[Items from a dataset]
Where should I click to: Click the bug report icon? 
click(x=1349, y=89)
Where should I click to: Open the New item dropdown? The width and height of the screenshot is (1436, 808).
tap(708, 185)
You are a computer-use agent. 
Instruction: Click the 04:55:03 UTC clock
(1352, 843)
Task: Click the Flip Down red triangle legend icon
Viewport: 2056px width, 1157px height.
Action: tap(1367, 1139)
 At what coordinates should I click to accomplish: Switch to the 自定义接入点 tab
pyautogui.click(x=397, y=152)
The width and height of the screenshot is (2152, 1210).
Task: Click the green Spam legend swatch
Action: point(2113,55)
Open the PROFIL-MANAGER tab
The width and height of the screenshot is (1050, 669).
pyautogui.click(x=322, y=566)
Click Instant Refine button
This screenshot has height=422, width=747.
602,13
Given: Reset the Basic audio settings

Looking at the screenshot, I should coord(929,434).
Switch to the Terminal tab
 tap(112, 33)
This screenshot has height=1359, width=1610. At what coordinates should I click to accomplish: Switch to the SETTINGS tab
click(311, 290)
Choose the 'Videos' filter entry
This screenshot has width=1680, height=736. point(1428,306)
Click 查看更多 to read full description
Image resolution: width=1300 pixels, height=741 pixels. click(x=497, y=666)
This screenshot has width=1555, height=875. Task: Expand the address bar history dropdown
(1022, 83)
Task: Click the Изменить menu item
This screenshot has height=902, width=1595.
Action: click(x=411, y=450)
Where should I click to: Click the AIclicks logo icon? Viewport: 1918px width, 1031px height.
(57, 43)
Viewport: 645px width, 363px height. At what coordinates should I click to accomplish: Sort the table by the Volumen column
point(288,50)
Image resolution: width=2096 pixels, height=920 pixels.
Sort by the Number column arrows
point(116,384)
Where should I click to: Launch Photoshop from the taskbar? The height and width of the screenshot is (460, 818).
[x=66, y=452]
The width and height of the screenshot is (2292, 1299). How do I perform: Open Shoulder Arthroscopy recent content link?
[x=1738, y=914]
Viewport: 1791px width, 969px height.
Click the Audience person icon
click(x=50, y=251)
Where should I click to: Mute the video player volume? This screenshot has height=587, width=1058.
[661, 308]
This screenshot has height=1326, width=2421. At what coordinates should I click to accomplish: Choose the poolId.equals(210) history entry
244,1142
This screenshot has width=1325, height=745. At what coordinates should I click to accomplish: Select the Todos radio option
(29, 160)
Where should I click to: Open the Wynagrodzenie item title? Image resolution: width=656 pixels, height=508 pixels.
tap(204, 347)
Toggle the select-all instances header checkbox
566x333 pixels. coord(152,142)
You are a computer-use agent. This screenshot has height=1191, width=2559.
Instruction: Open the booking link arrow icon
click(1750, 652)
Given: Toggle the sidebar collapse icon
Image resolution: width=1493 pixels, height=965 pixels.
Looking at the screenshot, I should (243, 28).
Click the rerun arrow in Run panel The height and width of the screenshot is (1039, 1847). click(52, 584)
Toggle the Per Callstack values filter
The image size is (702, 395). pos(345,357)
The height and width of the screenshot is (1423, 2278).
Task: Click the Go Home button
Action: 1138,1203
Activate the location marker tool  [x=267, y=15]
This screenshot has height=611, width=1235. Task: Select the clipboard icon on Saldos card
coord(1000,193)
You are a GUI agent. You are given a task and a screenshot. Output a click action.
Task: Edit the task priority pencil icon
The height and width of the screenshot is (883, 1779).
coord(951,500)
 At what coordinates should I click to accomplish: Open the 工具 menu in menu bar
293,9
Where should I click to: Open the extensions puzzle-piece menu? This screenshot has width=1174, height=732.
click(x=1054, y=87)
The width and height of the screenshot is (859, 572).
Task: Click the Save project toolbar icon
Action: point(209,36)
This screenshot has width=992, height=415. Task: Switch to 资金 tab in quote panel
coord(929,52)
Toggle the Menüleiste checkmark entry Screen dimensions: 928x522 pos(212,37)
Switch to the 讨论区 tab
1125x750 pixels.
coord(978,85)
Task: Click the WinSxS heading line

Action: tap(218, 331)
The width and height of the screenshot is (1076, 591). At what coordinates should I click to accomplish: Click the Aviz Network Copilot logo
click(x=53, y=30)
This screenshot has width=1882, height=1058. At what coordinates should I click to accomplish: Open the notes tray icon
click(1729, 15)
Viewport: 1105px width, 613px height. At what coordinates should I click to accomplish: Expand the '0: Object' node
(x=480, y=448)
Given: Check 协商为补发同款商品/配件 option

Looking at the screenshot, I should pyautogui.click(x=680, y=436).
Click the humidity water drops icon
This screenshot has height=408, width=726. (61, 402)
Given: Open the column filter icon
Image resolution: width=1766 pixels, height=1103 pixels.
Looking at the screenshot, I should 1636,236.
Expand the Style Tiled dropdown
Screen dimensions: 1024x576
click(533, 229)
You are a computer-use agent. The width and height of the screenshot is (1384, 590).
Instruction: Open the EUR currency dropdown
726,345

- _WHAT IS BEING ASKED_:
In full and without deviation, reproduce the entries above.

- _EXERCISE OUTPUT_:
Where should I click to: Click the bug report icon? 
click(x=1349, y=89)
Where should I click to: Open the New item dropdown? The width and height of the screenshot is (1436, 808).
tap(708, 185)
You are a computer-use agent. 
Instruction: Click the 04:55:03 UTC clock
(1352, 843)
Task: Click the Flip Down red triangle legend icon
Viewport: 2056px width, 1157px height.
Action: tap(1367, 1139)
 At what coordinates should I click to accomplish: Switch to the 自定义接入点 tab
pyautogui.click(x=397, y=152)
The width and height of the screenshot is (2152, 1210).
Task: Click the green Spam legend swatch
Action: point(2113,55)
Open the PROFIL-MANAGER tab
The width and height of the screenshot is (1050, 669).
pyautogui.click(x=322, y=566)
Click Instant Refine button
This screenshot has height=422, width=747.
602,13
Given: Reset the Basic audio settings

Looking at the screenshot, I should coord(929,434).
Switch to the Terminal tab
 tap(112, 33)
This screenshot has height=1359, width=1610. At what coordinates should I click to accomplish: Switch to the SETTINGS tab
click(311, 290)
Choose the 'Videos' filter entry
This screenshot has width=1680, height=736. point(1428,306)
Click 查看更多 to read full description
Image resolution: width=1300 pixels, height=741 pixels. click(x=497, y=666)
This screenshot has width=1555, height=875. Task: Expand the address bar history dropdown
(1022, 83)
Task: Click the Изменить menu item
This screenshot has height=902, width=1595.
Action: click(x=411, y=450)
Where should I click to: Click the AIclicks logo icon? Viewport: 1918px width, 1031px height.
(57, 43)
Viewport: 645px width, 363px height. At what coordinates should I click to accomplish: Sort the table by the Volumen column
point(288,50)
Image resolution: width=2096 pixels, height=920 pixels.
Sort by the Number column arrows
point(116,384)
Where should I click to: Launch Photoshop from the taskbar? The height and width of the screenshot is (460, 818).
[x=66, y=452]
The width and height of the screenshot is (2292, 1299). How do I perform: Open Shoulder Arthroscopy recent content link?
[x=1738, y=914]
Viewport: 1791px width, 969px height.
Click the Audience person icon
click(x=50, y=251)
Where should I click to: Mute the video player volume? This screenshot has height=587, width=1058.
[661, 308]
This screenshot has height=1326, width=2421. At what coordinates should I click to accomplish: Choose the poolId.equals(210) history entry
244,1142
This screenshot has width=1325, height=745. At what coordinates should I click to accomplish: Select the Todos radio option
(29, 160)
Where should I click to: Open the Wynagrodzenie item title? Image resolution: width=656 pixels, height=508 pixels.
tap(204, 347)
Toggle the select-all instances header checkbox
566x333 pixels. coord(152,142)
You are a computer-use agent. This screenshot has height=1191, width=2559.
Instruction: Open the booking link arrow icon
click(1750, 652)
Given: Toggle the sidebar collapse icon
Image resolution: width=1493 pixels, height=965 pixels.
Looking at the screenshot, I should (243, 28).
Click the rerun arrow in Run panel The height and width of the screenshot is (1039, 1847). click(52, 584)
Toggle the Per Callstack values filter
The image size is (702, 395). pos(345,357)
The height and width of the screenshot is (1423, 2278).
Task: Click the Go Home button
Action: 1138,1203
Activate the location marker tool  [x=267, y=15]
This screenshot has height=611, width=1235. Task: Select the clipboard icon on Saldos card
coord(1000,193)
You are a GUI agent. You are given a task and a screenshot. Output a click action.
Task: Edit the task priority pencil icon
The height and width of the screenshot is (883, 1779).
coord(951,500)
 At what coordinates should I click to accomplish: Open the 工具 menu in menu bar
293,9
Where should I click to: Open the extensions puzzle-piece menu? This screenshot has width=1174, height=732.
click(x=1054, y=87)
The width and height of the screenshot is (859, 572).
Task: Click the Save project toolbar icon
Action: point(209,36)
This screenshot has width=992, height=415. Task: Switch to 资金 tab in quote panel
coord(929,52)
Toggle the Menüleiste checkmark entry Screen dimensions: 928x522 pos(212,37)
Switch to the 讨论区 tab
1125x750 pixels.
coord(978,85)
Task: Click the WinSxS heading line

Action: tap(218, 331)
The width and height of the screenshot is (1076, 591). At what coordinates should I click to accomplish: Click the Aviz Network Copilot logo
click(x=53, y=30)
This screenshot has width=1882, height=1058. At what coordinates should I click to accomplish: Open the notes tray icon
click(1729, 15)
Viewport: 1105px width, 613px height. At what coordinates should I click to accomplish: Expand the '0: Object' node
(x=480, y=448)
Given: Check 协商为补发同款商品/配件 option

Looking at the screenshot, I should pyautogui.click(x=680, y=436).
Click the humidity water drops icon
This screenshot has height=408, width=726. (61, 402)
Given: Open the column filter icon
Image resolution: width=1766 pixels, height=1103 pixels.
Looking at the screenshot, I should 1636,236.
Expand the Style Tiled dropdown
Screen dimensions: 1024x576
click(533, 229)
You are a computer-use agent. The width and height of the screenshot is (1384, 590).
Instruction: Open the EUR currency dropdown
726,345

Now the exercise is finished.